Of the 5 that failed, 4 were nyan_blaze provisioning nyan_blaze-release/R64-10145.0.0, and 1 was guado provisioning guado-release/R64-10147.0.0.  Those same versions had been provisioned many times before, running the exact same devserver code, on the same duts, and also successfully provisioned to some other duts during the same run.

It looked postinst was reproducible failing with a segfault/exec format error, with subsequent provisions on the device all failing in a similar way:
2017-11-25 01:21:43+00:00 INFO: Update next kernel to try (via postinst)
dm:dm bht[DEBUG] Setting block_count 317440
dm:dm bht[DEBUG] Setting depth to 3.
dm:dm bht[DEBUG] depth: 0 entries: 1
dm:dm bht[DEBUG] depth: 1 entries: 20
dm:dm bht[DEBUG] depth: 2 entries: 2480
Segmentation fault (core dumped)
2017-11-25 01:22:13+00:00 ERROR: FATAL: postinst failed.
2017-11-25 01:22:13+00:00 INFO: Updated status: FATAL: postinst failed.

or
2017-11-24 16:49:32-08:00 INFO: Update next kernel to try (via postinst)
/tmp/quick-provision: line 168: /tmp/tmp.SJm5HTH1d2/postinst: cannot execute binary file: Exec format error
2017-11-24 16:49:32-08:00 ERROR: FATAL: postinst failed.
2017-11-24 16:49:32-08:00 INFO: Updated status: FATAL: postinst failed.

A number of postinst tmpmnts were left in /tmp, and unmounting those and re-running the postinst script after that resulted in the problem going away.

One DUTs had rebooted and some how self corrected prior to me investigating, one has problems occur but rerunning postinst resulted in the system correctly updating.

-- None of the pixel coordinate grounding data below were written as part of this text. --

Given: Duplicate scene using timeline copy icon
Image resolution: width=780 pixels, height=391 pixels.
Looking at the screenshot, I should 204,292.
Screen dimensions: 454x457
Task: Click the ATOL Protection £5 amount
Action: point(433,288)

I've tried md5suming contents and comparing things and haven't found any obvious issues from that, but my searching there hasn't been exhaustive.

It feels like there's at least two separate problems:
1. Something caused multiple simultaneous failures in provisioning (software bug, devserver memory or disk getting corrupted, network blip) which caused data corruption.  The exact same devserver software, provisioning the same DUTs with the same versions, with the same load factor had successfully run without issue many times.  dmesg doesn't show any obvious alerts about memory failures.  On-disk copies seem to be okay.
2. Quick provisioning bug where such failures persist across invocations until all mounts are released, likely from some Linux fs/block cache interaction.

As a design decision, quick provisioning trusts the data and data transport from the devserver.  If this is unreliable, this decision might need to be revisited.

I'm at a total loss of what could cause #1, hence a rather large CC list for ideas.
 
For #2: doing an unconditional umount should make this more resilient to previous failures.  Furthermore, if fallback had been enabled, this wouldn't have happened since the fallback provisioning would have rebooted which also cleans up the stat.  I've got fallback disabled to accommodate my testing better.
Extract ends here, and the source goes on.